Tuesday, December 20, 2011

Understanding higher-order code for free


Recently Rahul Goma Phulore asked for an intuition to understand the Haskell expression:
(∙ repeat) ∙ take
In Haskell both (f ∙) and (∙ g) are syntactic sugar for (λg → f ∙ g) and (λf → f ∙ g) respectively. These are called sections.

Interestingly either sections or function composition alone are pretty easy to grasp, but when combined become food for sphinxes' enigmas.

Runar Oli gave a couple of excellent answers for his particular question, but I thought this is a good example to walk through some beauties from logic and higher-order types. We could try to look at this code and build some sort of intuitions based on spacesuits or burritos, but instead we can follow the golden road of logic and exploit a well known fact about programs and types. The Curry-Howard isomorphism states that types are isomorphic to theorems and programs are isomorphic to proofs, so whenever we have a type and a program implementing that type the program is a proof of whatever theorem the type represents. Usually a type is much more general than the particular program we're writing so the type doesn't capture the entire semantics of our program. In a sense this is not good situation, because our program depends on a stricter semantics than the types give, but I'll ignore this conundrum for now and instead focus on the types as theorems bit.
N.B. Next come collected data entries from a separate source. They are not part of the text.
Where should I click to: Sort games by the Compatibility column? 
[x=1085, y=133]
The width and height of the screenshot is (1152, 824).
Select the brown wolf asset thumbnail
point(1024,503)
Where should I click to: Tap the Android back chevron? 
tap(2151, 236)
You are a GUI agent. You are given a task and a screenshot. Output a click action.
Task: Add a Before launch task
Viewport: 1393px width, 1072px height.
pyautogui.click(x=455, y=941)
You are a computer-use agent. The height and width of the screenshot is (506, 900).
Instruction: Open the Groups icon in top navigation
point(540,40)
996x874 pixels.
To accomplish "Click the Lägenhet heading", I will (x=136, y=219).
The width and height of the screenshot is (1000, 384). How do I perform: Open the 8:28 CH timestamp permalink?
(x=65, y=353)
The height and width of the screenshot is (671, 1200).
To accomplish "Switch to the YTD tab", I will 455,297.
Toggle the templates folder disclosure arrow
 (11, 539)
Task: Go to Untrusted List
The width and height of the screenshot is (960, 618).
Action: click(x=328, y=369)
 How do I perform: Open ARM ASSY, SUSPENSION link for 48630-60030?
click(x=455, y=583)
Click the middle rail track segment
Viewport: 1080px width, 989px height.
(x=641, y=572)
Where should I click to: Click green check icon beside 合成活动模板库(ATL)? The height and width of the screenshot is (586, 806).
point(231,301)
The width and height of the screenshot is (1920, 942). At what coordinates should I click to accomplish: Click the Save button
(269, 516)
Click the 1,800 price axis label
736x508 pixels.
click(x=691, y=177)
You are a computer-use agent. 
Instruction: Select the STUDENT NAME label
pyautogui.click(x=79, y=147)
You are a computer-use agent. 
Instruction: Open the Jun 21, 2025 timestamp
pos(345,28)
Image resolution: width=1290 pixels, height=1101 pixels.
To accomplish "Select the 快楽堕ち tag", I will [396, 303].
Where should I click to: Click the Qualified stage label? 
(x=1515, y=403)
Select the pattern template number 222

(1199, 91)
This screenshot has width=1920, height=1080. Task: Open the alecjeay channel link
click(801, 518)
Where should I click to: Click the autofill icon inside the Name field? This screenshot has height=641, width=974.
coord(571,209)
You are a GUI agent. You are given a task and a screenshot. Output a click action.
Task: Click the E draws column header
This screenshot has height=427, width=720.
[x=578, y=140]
Once we start seeing types as theorems we can apply other results from logic to our problem. For example, if we know our theorem is related to a another theorem (e.g. it implies something else) than we can exploit the results of the related theorem. In the excellent paper Theorems for Free Wadler shows that parametricity gives us many useful theorems because we can't produce polymorphic values ex nihilo. Suppose you have the following type:
f ∷ a → a
Ignoring the implementation (don't even try to think about it) what it says about f, what is this theorem? For starters, it's a valid, tautological, implication that states "a implies a". Also it states that there exists a program, such that if you give it something that is a proof of a theorem it'll return something that is a proof of the same theorem, for all possible theorems imaginable. Let's that thought sink for a while: for all possible theorems imaginable.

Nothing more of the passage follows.